Wie einige Presseorgane berichteten [1, 2, 3, 4], wurden die Daten (zwar in anonymisierter Form) an die niederländische Polizei verkauft (konkret gingen die Daten an den niederländischen Staat, der diese dann an ein Beratungsunternehmen weitergab, welches Analysen und Berichte erstellte – und über die Provinzverwaltungen ging es dann auch an die Polizei). Harold Goddijn von TomTom glaubt zwar an das Gute im Menschen, und beteuerte: "man ging davon aus, dass die Daten benutzt werden, um den Verkehr auf den Straßen sicherer zu machen" (O-Ton 'Wij hebben dit soort gebruik niet voorzien') – lol.
Anmerkung: Wer die Holländer kennt und mal in Nord-Holland unterwegs ist, lernt eine andere Sprache kennen. An jeder Ampel, und auch dicht drum rum, hängen die netten Starenkästen mit integriertem Fotostudio.
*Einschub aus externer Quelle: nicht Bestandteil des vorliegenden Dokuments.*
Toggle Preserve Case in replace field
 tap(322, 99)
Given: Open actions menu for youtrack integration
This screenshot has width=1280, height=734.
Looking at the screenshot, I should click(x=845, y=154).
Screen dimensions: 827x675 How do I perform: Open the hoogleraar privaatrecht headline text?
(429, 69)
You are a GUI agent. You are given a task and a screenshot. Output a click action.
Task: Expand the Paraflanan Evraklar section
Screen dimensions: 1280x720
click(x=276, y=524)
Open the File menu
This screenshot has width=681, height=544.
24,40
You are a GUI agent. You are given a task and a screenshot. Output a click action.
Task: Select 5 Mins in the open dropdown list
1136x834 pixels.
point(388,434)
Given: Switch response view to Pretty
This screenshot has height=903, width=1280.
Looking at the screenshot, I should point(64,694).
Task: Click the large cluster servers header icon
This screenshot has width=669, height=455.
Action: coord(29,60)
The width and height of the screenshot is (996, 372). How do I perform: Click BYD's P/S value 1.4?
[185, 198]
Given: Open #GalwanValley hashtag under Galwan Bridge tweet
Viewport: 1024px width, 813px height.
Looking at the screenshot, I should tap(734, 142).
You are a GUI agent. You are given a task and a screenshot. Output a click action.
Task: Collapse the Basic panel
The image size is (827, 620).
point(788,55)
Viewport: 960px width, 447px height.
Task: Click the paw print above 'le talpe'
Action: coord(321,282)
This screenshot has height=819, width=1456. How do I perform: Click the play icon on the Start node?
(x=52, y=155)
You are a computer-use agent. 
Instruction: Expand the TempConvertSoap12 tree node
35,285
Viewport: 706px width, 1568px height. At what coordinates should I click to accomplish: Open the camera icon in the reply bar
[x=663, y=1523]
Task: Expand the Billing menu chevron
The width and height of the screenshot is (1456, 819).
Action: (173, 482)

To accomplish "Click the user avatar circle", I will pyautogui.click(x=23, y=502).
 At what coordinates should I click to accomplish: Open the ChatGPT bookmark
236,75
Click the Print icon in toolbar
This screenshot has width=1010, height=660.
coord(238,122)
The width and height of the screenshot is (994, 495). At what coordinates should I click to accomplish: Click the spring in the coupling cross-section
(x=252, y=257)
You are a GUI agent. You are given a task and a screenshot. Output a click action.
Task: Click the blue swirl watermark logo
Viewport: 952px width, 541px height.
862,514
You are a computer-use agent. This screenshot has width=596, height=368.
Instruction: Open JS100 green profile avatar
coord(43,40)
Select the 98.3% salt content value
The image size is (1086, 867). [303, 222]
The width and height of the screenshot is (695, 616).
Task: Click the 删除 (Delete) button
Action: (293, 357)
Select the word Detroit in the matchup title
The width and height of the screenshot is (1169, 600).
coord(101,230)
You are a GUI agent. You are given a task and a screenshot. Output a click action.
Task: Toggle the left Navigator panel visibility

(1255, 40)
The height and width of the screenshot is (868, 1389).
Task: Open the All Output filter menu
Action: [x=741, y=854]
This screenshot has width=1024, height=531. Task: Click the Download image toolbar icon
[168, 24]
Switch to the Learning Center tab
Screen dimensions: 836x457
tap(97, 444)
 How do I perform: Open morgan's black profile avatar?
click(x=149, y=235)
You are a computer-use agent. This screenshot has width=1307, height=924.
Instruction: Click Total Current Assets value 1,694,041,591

Und dann wird man ggf. auch noch hinter jedem zweiten Straßenbaum mit einer Radarpistole anvisiert. Ich habe zwar kein Problem mit Geschwindigkeitskontrollen, aber das "hervorspringen einer Politesse hinter jedem zweiten Alleebaum" ging mir bei meinem vorletzten Holland-Urlaub dermaßen auf den Sack, dass ich mich nach anderen zukünftigen Urlaubs-Locations umgesehen habe.
Jedenfalls hat da jemand bei den 'Jungs von der Politie' clever mitgedacht, denn "Verkehr auf den Straßen sicherer machen", geht auch mit Geschwindigkeitenbeschränkungen/–kontrollen. Wenn dabei auch noch was für's Staatssäckel rausspringt, ist's schon recht. Jedenfalls berichtete das Algemeen Dagblad [2, 5], das die Polizei (fast jede 2. Polizeidienststelle) die Daten von den TomTom-Benutzern zur Planung von Standorten für Radarfallen verwenden will. Na ja, eine Falle stellt man günstigerweise da auf, wo "das Wild möglichst zahlreich ist".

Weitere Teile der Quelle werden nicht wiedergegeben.